Saturday, September 10, 2016

The Appointment

I have really struggled since my diagnosis in 2013.  The idea of dying and leaving my daughters behind just absolutely gutted me.  Before my surgery, the doctors were hopeful that it was contained to my appendix, in which case, the long term prognosis was very good.  If any of the cells get into the abdomen, though, it would be a very different story.  After my surgery, the pathology was unfortunately murky, and they were not able to tell me much about prognosis.  It's been very wait-and-see, with regular monitoring appointments.  In dealing with this uncertainty, I've had moments where I'm completely fine, and moments when I can't deal at all.  But when I think about the girls. . .that's the piece of it I just can't even contemplate.  I can't leave them.  I just can't.  They need me, and I need to be here for them.

So every time I have to go for a monitoring appointment, it is extremely stressful for me.  Will this be the moment when everything changes?  The weeks and days leading up to the appointment, the drive to a nearby city to see a specialist, that space in between the CT scan and the doctor delivering the news. . .it's just all really tough.

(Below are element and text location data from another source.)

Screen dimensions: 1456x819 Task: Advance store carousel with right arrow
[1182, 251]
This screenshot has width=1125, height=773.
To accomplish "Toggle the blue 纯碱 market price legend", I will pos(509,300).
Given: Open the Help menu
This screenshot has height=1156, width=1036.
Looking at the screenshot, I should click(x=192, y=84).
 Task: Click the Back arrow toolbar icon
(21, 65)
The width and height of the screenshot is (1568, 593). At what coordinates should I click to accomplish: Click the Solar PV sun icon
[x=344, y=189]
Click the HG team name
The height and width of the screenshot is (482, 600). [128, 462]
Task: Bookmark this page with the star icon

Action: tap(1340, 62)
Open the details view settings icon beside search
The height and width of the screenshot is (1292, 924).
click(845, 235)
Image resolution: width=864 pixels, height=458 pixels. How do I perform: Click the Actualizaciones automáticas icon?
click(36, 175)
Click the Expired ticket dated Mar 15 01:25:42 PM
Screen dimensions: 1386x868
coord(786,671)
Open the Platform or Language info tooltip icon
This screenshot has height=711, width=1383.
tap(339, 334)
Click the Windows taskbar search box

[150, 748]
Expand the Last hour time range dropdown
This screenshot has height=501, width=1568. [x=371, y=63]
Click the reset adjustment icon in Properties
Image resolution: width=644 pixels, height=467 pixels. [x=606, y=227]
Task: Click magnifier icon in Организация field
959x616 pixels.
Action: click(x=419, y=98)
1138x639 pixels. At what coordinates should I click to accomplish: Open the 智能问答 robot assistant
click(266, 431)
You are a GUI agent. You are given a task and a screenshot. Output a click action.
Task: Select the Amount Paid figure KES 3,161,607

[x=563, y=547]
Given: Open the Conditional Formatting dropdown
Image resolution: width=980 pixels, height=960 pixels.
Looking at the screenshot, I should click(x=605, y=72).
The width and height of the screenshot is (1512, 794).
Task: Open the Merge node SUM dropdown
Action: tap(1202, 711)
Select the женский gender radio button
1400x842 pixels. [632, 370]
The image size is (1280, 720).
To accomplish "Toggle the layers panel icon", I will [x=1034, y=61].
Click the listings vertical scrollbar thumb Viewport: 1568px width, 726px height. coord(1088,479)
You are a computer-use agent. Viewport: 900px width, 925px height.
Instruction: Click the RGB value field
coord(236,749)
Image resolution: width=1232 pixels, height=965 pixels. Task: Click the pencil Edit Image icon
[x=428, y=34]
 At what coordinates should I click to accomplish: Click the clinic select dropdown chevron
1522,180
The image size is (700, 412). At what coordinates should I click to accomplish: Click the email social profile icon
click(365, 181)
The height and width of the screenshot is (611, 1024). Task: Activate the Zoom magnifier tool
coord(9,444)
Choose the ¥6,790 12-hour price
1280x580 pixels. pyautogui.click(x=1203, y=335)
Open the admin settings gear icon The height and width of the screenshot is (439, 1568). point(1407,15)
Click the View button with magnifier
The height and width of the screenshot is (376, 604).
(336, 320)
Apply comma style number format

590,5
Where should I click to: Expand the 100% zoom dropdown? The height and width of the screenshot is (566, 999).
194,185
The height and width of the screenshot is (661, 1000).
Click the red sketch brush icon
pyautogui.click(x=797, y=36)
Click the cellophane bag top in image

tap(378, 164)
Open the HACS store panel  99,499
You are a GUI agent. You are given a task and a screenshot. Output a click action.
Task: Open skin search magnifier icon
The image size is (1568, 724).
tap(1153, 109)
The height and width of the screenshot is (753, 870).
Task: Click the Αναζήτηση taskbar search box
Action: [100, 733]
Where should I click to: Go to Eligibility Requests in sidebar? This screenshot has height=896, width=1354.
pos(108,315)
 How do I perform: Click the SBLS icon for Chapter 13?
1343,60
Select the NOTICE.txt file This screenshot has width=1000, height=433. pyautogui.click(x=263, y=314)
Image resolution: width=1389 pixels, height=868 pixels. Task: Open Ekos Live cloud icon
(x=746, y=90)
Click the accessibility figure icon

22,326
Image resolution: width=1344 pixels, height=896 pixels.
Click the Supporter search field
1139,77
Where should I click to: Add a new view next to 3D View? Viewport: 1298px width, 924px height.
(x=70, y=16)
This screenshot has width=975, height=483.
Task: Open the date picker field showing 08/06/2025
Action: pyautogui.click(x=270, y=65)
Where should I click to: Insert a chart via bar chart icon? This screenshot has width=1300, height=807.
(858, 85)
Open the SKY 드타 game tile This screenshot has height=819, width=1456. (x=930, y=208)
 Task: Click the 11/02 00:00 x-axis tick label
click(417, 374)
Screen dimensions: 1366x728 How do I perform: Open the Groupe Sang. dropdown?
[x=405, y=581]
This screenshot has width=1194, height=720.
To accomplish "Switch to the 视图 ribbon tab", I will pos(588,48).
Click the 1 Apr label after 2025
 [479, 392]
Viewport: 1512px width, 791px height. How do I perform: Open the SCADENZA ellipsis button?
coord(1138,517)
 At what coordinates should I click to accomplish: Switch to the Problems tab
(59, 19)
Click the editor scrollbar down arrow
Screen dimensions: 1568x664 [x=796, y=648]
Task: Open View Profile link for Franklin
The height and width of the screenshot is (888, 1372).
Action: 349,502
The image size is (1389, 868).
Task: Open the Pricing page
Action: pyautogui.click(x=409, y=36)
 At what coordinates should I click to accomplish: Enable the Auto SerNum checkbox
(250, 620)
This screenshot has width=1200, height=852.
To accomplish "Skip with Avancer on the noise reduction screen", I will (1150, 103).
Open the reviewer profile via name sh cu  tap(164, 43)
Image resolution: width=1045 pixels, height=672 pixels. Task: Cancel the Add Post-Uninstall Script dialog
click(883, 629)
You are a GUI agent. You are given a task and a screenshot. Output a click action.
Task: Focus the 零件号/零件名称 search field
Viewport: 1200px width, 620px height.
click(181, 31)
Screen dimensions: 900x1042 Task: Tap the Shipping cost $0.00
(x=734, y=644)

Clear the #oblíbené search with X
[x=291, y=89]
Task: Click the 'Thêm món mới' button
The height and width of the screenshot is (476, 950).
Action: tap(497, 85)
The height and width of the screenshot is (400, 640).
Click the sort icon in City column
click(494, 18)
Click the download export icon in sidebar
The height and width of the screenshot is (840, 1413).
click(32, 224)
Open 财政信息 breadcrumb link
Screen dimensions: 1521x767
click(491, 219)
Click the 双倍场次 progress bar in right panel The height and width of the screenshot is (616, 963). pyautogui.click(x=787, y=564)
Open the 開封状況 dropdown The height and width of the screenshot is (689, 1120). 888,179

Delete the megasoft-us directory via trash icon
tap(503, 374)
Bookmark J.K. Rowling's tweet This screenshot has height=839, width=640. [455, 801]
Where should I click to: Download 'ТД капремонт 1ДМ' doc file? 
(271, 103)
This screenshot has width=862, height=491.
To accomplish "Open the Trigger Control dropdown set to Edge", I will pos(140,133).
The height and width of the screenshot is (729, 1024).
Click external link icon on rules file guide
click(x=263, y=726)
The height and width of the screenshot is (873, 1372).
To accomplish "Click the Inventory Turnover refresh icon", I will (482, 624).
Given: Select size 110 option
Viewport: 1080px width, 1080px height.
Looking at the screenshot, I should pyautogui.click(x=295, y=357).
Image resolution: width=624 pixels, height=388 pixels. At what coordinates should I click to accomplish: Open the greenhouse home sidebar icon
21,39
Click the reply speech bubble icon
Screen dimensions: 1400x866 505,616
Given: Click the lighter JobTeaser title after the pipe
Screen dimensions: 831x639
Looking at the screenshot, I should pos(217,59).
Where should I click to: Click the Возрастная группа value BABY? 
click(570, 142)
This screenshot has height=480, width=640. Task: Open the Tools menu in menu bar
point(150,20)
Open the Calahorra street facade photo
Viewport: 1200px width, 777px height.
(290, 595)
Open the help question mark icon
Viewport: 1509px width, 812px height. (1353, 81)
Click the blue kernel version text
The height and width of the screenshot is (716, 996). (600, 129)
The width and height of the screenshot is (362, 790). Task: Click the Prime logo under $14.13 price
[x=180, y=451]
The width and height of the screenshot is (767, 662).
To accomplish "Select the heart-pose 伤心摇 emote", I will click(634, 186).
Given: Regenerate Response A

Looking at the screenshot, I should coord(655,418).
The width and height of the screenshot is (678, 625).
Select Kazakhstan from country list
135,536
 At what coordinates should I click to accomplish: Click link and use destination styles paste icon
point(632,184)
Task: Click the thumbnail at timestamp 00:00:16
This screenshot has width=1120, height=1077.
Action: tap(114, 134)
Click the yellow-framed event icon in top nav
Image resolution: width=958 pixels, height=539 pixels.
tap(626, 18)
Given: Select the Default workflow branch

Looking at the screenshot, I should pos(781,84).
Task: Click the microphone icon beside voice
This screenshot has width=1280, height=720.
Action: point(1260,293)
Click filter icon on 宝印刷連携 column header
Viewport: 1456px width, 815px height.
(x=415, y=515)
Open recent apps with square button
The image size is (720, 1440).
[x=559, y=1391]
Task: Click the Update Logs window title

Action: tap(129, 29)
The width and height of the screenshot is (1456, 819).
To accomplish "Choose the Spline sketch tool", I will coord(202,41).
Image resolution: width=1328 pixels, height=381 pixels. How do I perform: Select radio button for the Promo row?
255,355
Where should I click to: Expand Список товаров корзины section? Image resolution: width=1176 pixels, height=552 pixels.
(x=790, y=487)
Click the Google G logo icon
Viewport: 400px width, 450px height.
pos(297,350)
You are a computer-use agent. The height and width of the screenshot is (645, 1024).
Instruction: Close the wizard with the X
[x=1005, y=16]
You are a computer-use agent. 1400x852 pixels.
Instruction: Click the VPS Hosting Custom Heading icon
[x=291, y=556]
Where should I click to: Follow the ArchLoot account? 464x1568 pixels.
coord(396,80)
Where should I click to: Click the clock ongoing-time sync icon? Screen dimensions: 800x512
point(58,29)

I am coming up on three years now.  It will be three years at Christmastime.  But I got sick of doing my appointments close to the holidays, because I felt like it cast a dark shadow over a time of year I love.  So I bumped the appointments, so they are no longer around the holidays.  It hasn't gotten any easier, these appointments, but at least they do not overshadow the most festive time of year.

Which is a long way of saying that I just had my monitoring appointment, and it went well.  There is no sign of a recurrence.  Or in my doctor's words, my "scans look good"  Every time she says it, I think she's saying my skin looks good.  So weird that I misheard her in that way.  But anyway, she also said this time that most recurrences are found in the first two years after this type of neoplasm.  They'll continue to monitor me for five years, and I won't be totally considered out of the woods until 10 years out.  It's the first time that I've really been able to exhale.  Maybe, just maybe, I can stop worrying about the "what ifs" and start living totally in the now.


Saturday, September 3, 2016

First Days of School and an ER Visit

I have mostly been doing okay with my impending medical appointment.  It really helped to write about it.  But honestly, that is not the only thing I've been having anxiety about.  The constant rushing around, the high cost of everything in America, the lack of family time, work stuff, the ordinary day-to-day stress of regular life. . .it has all felt oppressive lately.  I'm trying to step back a little bit and savor the moments, but it is tough.

Miss M had her first day of school this past week.  The school is an amazing fit.  She is a part of it, just like that.  It is everything that her school last year was not.  It's a bilingual school again, and she is cranky about having to do 50% of her time in Spanish, but I'm sure it's an effort after largely not having to speak it all summer.  She'll quickly settle in, I know, as her Spanish is good.  She has friends, and she comes home happy every day.  It's been perfectly seamless.

Before she went back to school, I had another week of vacation with the girls, which was lovely.  Unfortunately, SB fell at the playground and dislocated her elbow, which was high drama.  We had gone out to do a quick errand via public transportation, and then we got ice cream, and we were walking around and spotted a playground.  The girls begged to stop and play, and of course I let them.  I was sitting there in the sun, watching them play and truly just enjoying the moment.  As I watched Miss M, I heard a terrible noise come from SB, who had fallen while I wasn't paying attention to her.

I knew as soon as I heard the noise that it was bad.  She had tried to jump off a fairly low platform on the playground in order to reach the monkey bars, which had rings that dangled down.  She'd missed, and had landed with her arm underneath her and twisted backwards.  I ran over, and when I sort of lifted her torso off her arm, I could see that the bone was pushed out of place.  Where there should have been smooth lower arm skin, there was an extra fold.  I still cringe thinking about it.

I scooped her up and ran to the road nearby, which is a major thoroughfare.  I thought I'd be able to grab a cab, but after a few minutes, there were none in sight, so I ran over to a nearby hotel.  They kindly had their town car driver take us to the hospital, for which I will be eternally grateful.  Anyway, it all worked out fine.  The hospital had an amazing pediatric emergency room (which I didn't know existed--good to know!), and they were incredibly kind.  X-rays showed the arm wasn't broken.  They put it in a partial cast to immobilize it until we could see the ortho, and gave SB some morphine to make her comfortable.  It was all fine in the end.  Parenting!  It's not for the faint of heart.

When we followed up with the ortho a few days later, he concurred that the arm was not broken, and removed the cast.  Her arm was swollen to more than twice its normal size, and pretty bruised.  It's still pretty bruised, actually, but getting better.  Over the last week, the swelling has really come down, and it's bothering her less and less.  The ortho did want her in the sling until after Labor Day, but. . .SB had other ideas.  She has a crazy high pain threshold, so she just kept saying it didn't hurt.  Ah, my little wild woman.  Anyway, she's doing great, and I'm relieved it's not broken.